Ci si può interrogare sui costi umani di tutto ciò e sulla possibilità di contenerli. Anzi: ripensare e riformare il modello sociale europeo, in maniera da recuperarne e rilanciarne lo spirito e i principi, dovrebbe rappresentare la vera sfida per la sinistra.
Dinanzi, comunque, a ciò che accade nel resto dell’Occidente, viene da chiedersi: in Italia stiamo attraversando la crisi o piuttosto le crisi? Di più: crisi, anche in medicina, è parola che allude a due possibilità, la risoluzione o l’exitus. Si tratta cioè di un concetto per sua natura ancipite. Il nostro paese sembra conoscere piuttosto l’impasse e la paralisi, da anni. È come se galleggiassimo su acque stagnanti, e la metafora della putrefazione rende bene il quadro. Se altrove affiorano delle spinte alla ripresa, da noi ciò che si agita assomiglia più a tic, a conati, a singhiozzi. Restiamo fermi, pur muovendoci. Un po’ come la vite.
Senza troppo concedere alle agenzie di rating, la tripla A agli Usa simboleggia una realtà reattiva, pur nella crisi. E proprio in coincidenza della bancarotta di Detroit, vera icona dell’America e del capitale.
In Italia da decenni ogni fermento resta come strozzato, ogni tentativo di innestare un’altra mentalità e un altro stile va incontro a frustrazione, generando una delusione diffusa.
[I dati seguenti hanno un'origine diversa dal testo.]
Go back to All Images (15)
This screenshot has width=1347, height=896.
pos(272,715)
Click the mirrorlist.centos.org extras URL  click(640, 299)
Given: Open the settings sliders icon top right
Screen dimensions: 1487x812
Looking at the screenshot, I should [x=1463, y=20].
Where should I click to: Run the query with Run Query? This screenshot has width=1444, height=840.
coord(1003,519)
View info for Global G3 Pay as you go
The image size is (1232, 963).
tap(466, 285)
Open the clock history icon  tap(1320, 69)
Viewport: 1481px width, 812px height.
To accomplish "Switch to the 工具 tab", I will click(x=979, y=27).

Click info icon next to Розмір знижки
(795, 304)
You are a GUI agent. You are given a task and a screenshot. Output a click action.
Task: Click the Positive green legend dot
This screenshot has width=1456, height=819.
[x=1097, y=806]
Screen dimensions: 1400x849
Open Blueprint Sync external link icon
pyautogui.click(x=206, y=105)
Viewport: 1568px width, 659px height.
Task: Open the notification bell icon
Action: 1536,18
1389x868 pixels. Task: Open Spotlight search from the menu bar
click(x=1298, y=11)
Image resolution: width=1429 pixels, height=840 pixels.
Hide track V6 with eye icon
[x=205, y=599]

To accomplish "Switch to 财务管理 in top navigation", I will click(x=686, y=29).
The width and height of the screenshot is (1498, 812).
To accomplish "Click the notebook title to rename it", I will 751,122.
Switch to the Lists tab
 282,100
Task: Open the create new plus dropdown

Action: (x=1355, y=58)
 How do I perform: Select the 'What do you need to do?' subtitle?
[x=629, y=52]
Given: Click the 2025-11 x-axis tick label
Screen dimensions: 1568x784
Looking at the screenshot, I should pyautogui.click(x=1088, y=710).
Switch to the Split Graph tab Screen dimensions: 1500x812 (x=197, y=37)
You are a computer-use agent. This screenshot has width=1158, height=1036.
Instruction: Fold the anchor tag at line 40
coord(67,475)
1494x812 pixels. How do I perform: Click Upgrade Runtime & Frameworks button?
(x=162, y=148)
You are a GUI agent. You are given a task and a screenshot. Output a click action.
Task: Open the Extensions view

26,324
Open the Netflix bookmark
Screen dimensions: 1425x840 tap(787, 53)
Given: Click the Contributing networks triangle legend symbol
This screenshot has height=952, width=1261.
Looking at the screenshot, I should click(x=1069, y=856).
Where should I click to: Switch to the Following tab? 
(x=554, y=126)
Non sono mancati nei decenni segnali, certo confusi, della volontà di cambiare registro, ma sempre sono stati mortificati. E che dire ora dell’aspra polemica fra Enrico Letta e Matteo Renzi? Come potrà venir interpretata dai cittadini?
Si parlava anni addietro dell’egemonia culturale della sinistra nella nostra penisola. Oggi egemone è piuttosto una sorta di conservatorismo corporativo, col quale un paese sfibrato e senza fiducia prova a sopravvivere.